Holiday accepts challenge, Sixers push Bulls to brink

Deep in the guts of the Sixers’ 89-82 Game 4 win, Andre Iguodala had a suggestion for coach Doug Collins.

Let’s get the ball to Jrue Holiday, the team captain implored. No matter that Holiday had started off disastrously, missing 13 of his first 14 shots. Forget that Iguodala gets paid the biggest bucks, or that he was the Sixers’ lone All-Star.

Iguodala knew that Holiday’s scoring ability gives the Sixers their best chance to advance to the second round of the NBA playoffs for the first time since 2003. And the young point guard responded with his second, game-changing 3-pointer of the fourth quarter, this one coming with under four minutes to go. It handed the Sixers a seven-point lead and they never looked back.

“He saw I was in a groove,” said Holiday, who scored 16 of his 20 points in the second half. “I hit a big shot and was excited and confident. Dre’s been a leader this whole time, this whole year.”

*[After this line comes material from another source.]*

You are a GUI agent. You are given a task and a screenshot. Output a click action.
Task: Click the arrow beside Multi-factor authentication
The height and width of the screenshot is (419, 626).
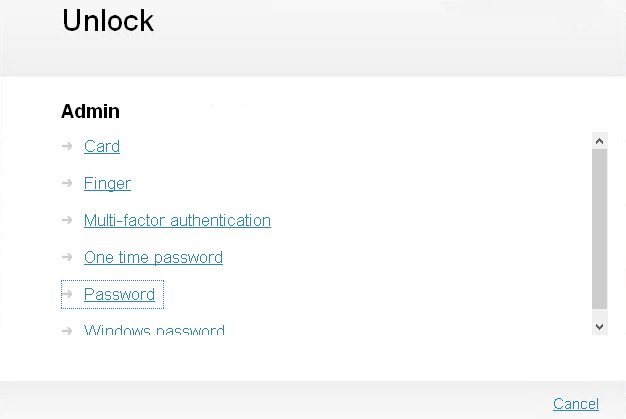67,220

The scorer’s mentality that Holiday has is shared by his coach. Collins was the No. 1 overall pick of the Sixers in 1973. He averaged 17.9 points per game over an eight-year career.

“He’s got a coach that has no conscious when it comes to shooting,” Collins said. “Jrue was 0-for-the-world, and he gave us two huge threes.”

Now the eighth-seeded Sixers have won three straight playoff games for the first time since 2001.

They can wrap up the series tomorrow in Chicago. Of course, the Bulls are playing without their two best players in Derrick Rose (knee) and Joakim Noah (ankle). But don’t tell that to coach Tom Thibodeau.

“We do have more than enough to win with,” he said.